Prag: Gericht ordnet Freigabe zweier CSA-ATR72-500 an

Das Bezirksgericht Prag VI ordnete die Freigabe jener beiden ATR72-500 von CSA an, die durch den sich indirekt im Staatseigentum befindlichen Wartungsbetrieb Czech Airlines Technics wegen unbezahlter Rechnungen an die Kette gelegt wurden. Die beiden Unternehmen haben – abgesehen von der Geschäftsbeziehung und den ähnlichen Firmennamen – keine Gemeinsamkeiten. CSA Czech Airlines befindet sich im Eigentum der Smartwings Group und der Wartungsbetrieb gehört über Zwischengesellschaften der Tschechischen Republik. Wegen offener Forderungen verweigerte man die Herausgabe der beiden ATR72-500. CSA musste deshalb kurzfristig Flüge streichen, jedoch verwies der Wartungsbetrieb darauf, dass die Smartwings Gruppe dies auch mit anderen Maschinen hätte kompensieren können.

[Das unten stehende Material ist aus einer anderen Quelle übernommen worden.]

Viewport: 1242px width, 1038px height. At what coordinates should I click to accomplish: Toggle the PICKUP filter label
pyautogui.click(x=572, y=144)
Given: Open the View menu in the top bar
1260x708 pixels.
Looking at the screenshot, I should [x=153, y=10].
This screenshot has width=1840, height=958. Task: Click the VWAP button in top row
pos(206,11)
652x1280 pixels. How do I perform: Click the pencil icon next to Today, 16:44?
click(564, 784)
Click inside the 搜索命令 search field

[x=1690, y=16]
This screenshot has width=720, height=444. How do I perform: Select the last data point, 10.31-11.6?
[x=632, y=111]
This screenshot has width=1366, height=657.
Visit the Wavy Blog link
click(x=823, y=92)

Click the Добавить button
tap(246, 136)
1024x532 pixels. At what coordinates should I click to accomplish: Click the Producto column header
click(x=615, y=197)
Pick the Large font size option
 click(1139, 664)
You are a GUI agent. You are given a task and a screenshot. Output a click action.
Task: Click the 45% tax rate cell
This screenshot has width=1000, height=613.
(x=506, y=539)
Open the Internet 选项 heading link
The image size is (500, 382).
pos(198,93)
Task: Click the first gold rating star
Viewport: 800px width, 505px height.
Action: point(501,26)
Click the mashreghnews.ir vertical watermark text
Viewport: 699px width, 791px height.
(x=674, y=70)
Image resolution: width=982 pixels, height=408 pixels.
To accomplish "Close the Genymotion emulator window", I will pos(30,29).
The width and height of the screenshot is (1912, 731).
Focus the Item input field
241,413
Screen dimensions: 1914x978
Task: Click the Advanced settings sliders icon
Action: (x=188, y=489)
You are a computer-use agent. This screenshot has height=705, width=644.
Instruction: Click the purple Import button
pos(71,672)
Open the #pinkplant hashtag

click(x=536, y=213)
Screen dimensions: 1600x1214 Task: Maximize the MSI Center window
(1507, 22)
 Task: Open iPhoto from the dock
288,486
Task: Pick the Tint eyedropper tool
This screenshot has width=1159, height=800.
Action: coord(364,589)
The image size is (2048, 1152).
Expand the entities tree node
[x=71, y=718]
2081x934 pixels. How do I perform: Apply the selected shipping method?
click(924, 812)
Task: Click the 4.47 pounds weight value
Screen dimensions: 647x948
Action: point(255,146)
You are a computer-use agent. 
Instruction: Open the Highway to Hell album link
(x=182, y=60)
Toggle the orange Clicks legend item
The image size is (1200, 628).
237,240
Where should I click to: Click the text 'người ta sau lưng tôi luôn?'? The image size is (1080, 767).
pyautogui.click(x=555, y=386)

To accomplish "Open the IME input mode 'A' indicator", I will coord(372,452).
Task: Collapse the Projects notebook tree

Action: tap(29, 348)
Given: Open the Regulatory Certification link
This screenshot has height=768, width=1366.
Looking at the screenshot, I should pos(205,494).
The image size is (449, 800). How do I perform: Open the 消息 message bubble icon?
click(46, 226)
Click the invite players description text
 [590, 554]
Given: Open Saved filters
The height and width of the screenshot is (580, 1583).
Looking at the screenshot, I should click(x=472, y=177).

Laut Sprecherin Vladimíra Dufková gab das Gericht dem Einwand von CSA, dass Luftfahrtunternehmen aufgrund einer staatlichen Anordnung besonders geschützt sind, statt. Czech Airlines Technics wurde auch untersagt in der Zukunft ähnliche Maßnahmen zu setzen. Ausgestanden ist die Sache allerdings noch nicht, denn der MRO-Betrieb kündigte bereits ein Rechtsmittel gegen die Entscheidung in erster Instanz an.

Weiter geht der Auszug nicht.